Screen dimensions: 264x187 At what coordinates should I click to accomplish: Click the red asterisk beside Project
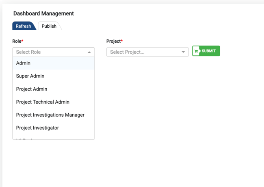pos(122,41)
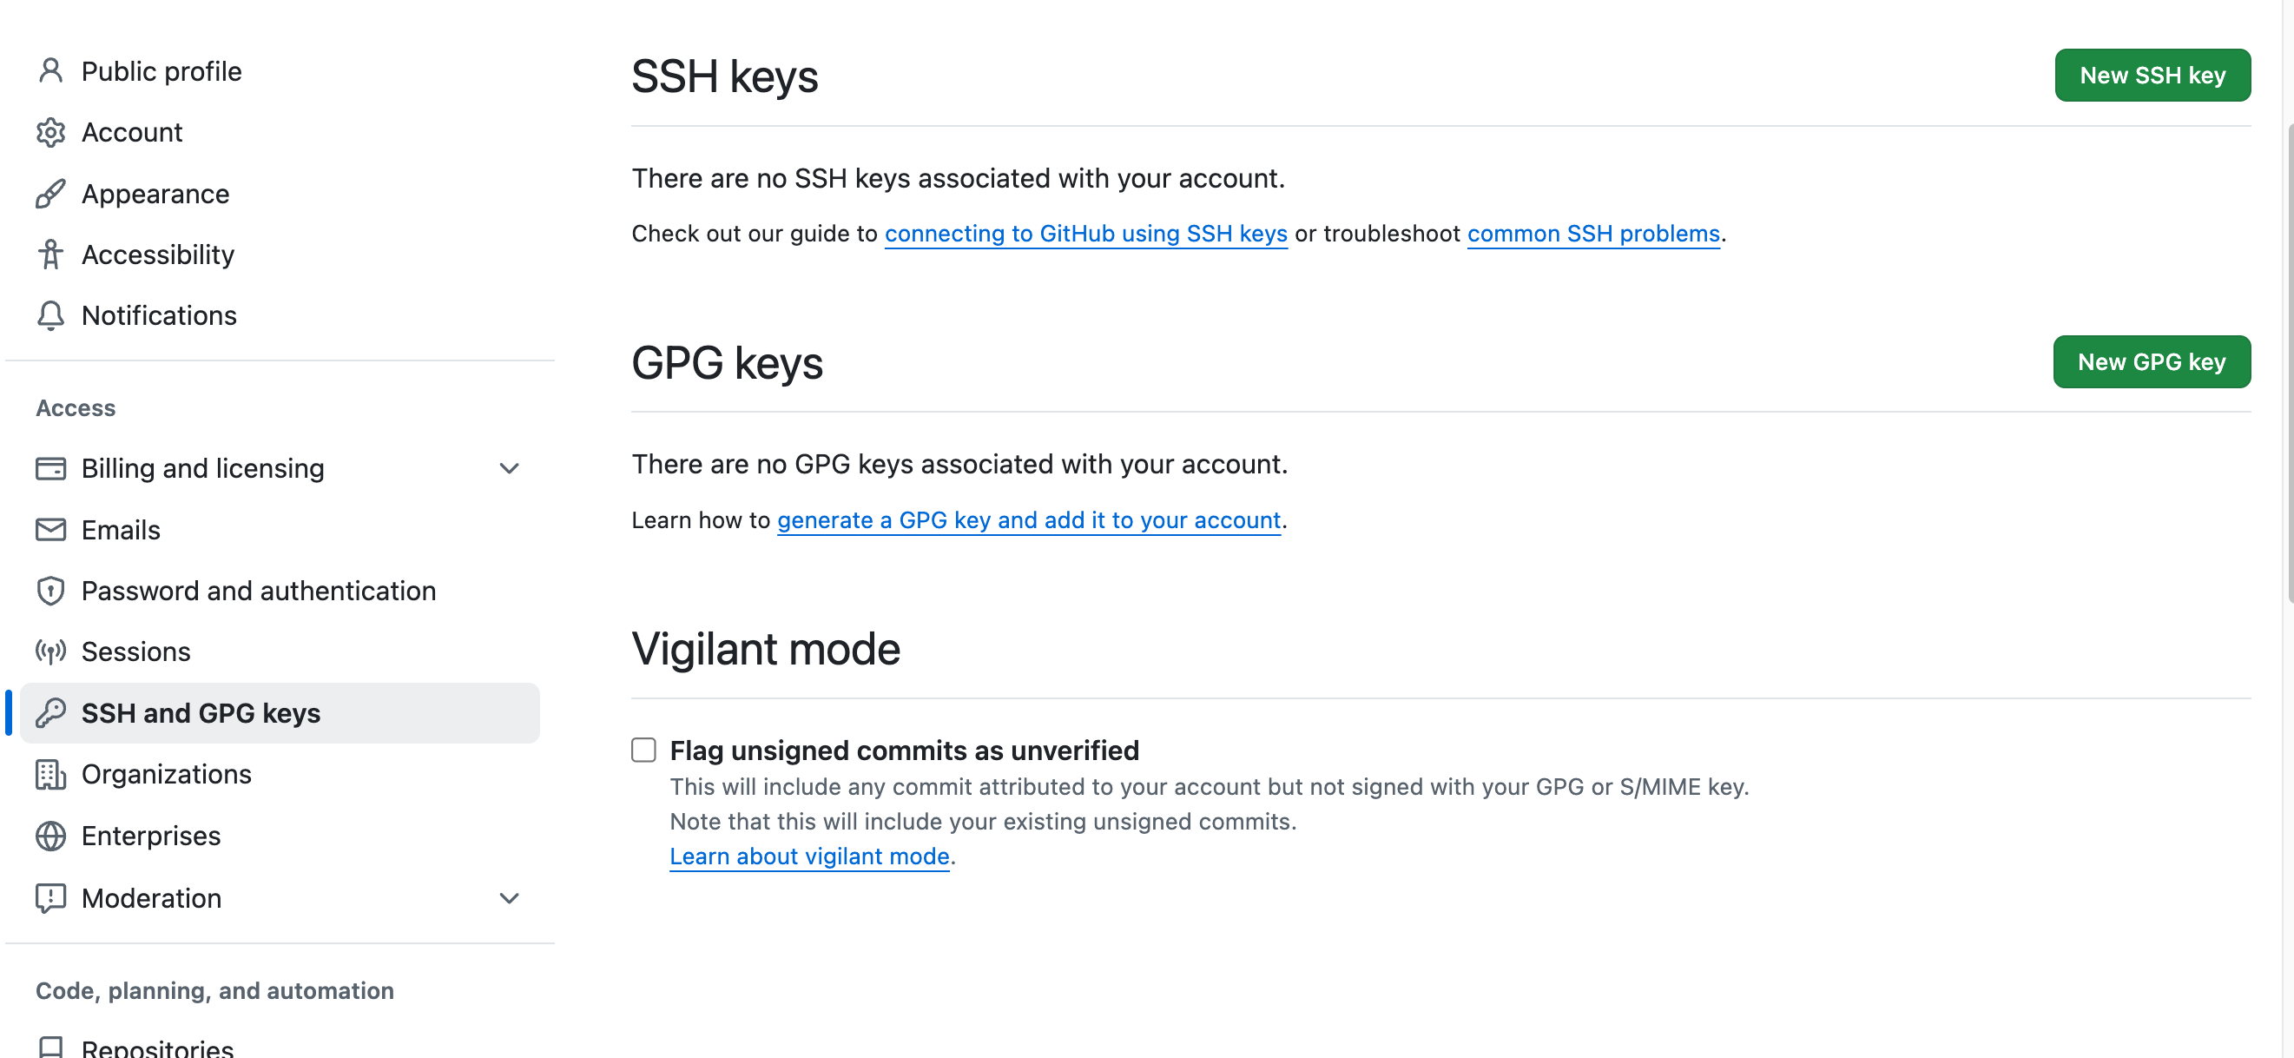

* * *

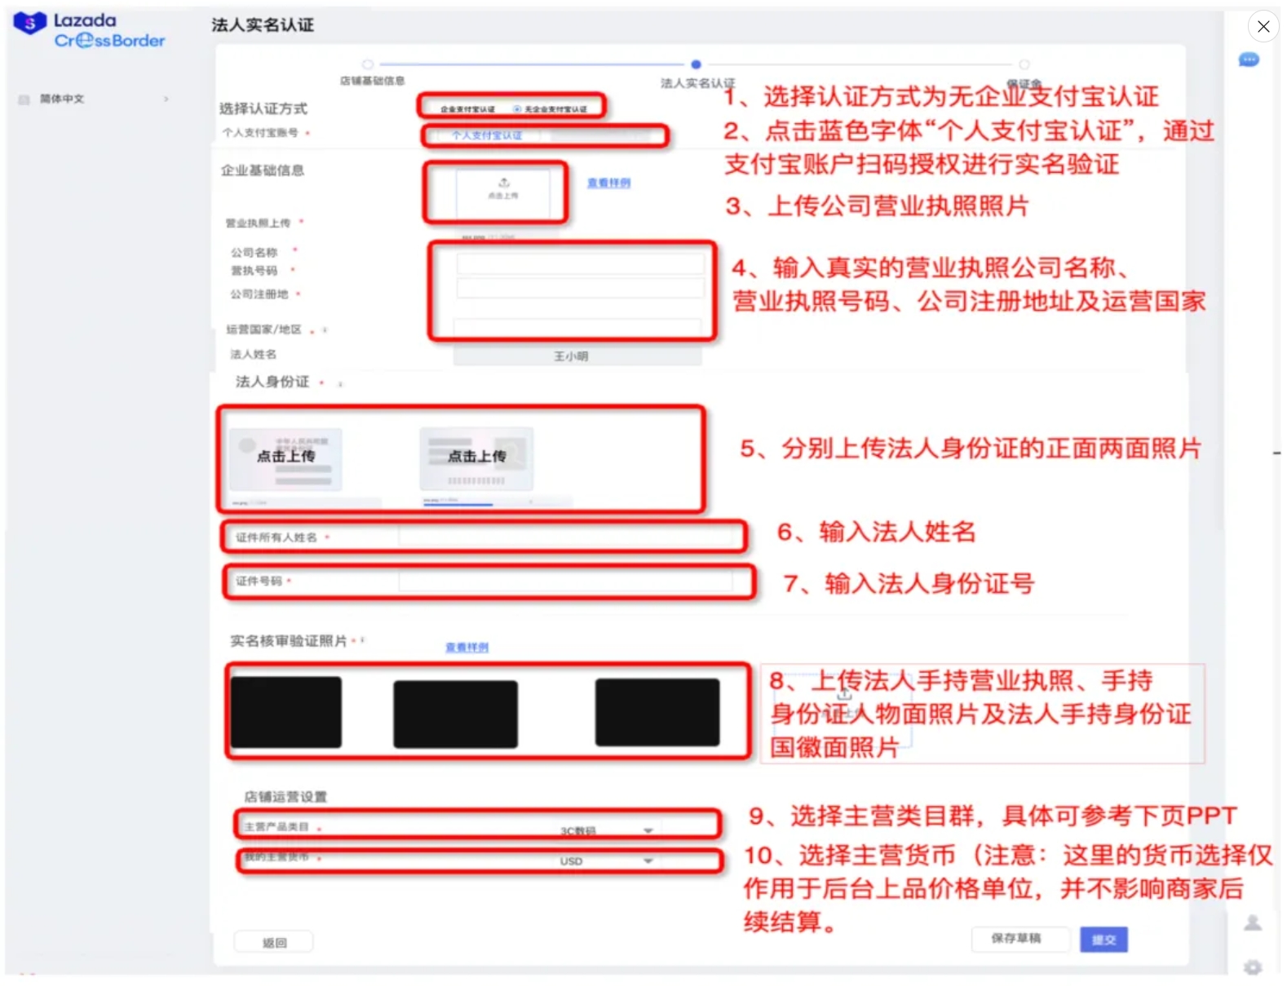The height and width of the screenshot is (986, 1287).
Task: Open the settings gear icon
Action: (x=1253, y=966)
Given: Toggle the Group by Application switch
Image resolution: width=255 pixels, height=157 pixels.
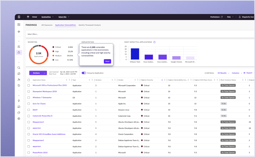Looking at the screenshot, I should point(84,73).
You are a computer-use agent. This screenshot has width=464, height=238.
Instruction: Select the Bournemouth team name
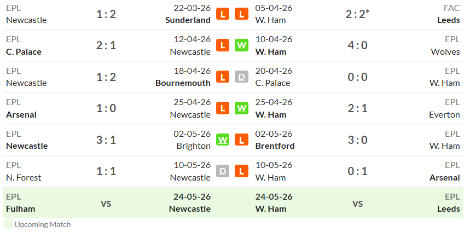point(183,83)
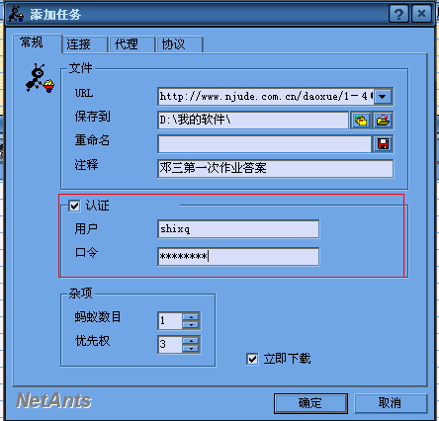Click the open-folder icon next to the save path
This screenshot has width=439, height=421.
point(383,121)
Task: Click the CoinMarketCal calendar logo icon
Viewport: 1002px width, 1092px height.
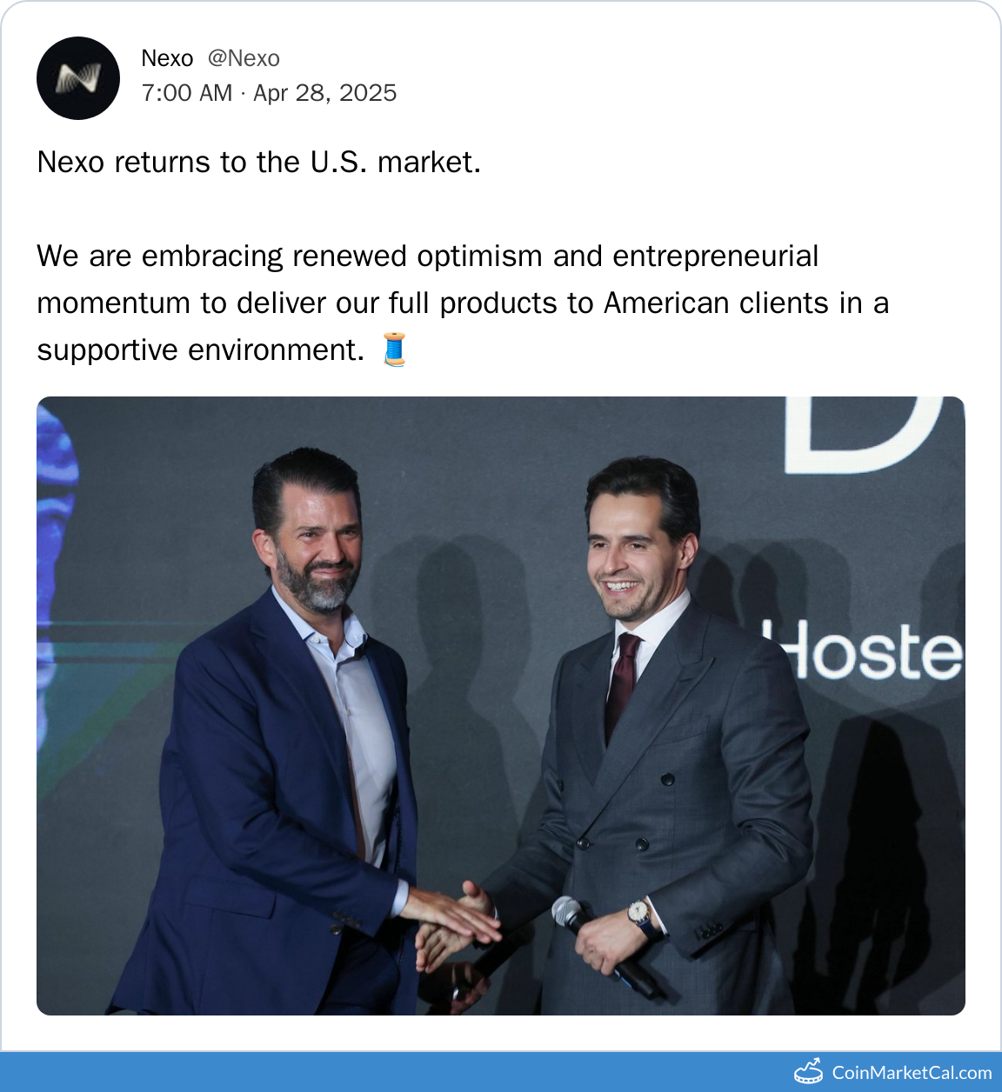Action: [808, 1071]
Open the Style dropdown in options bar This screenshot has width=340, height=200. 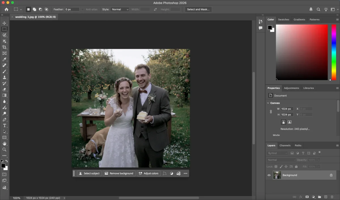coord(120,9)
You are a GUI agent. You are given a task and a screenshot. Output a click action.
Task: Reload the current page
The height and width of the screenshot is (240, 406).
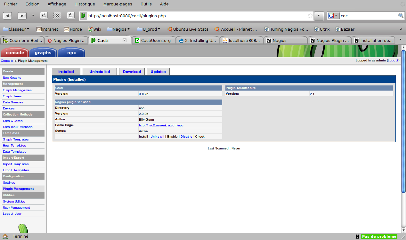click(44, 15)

> _TO DO_:
Please reproduce the part of the listing that opens with the line containing "You are a GUI" and closes with the line containing "click(44, 15)", changing "Reload" to "Refresh" and keeping everything else the same. Leave the pictures out of your answer.

> _EXERCISE ANSWER_:
You are a GUI agent. You are given a task and a screenshot. Output a click action.
Task: Refresh the current page
The height and width of the screenshot is (240, 406).
click(44, 15)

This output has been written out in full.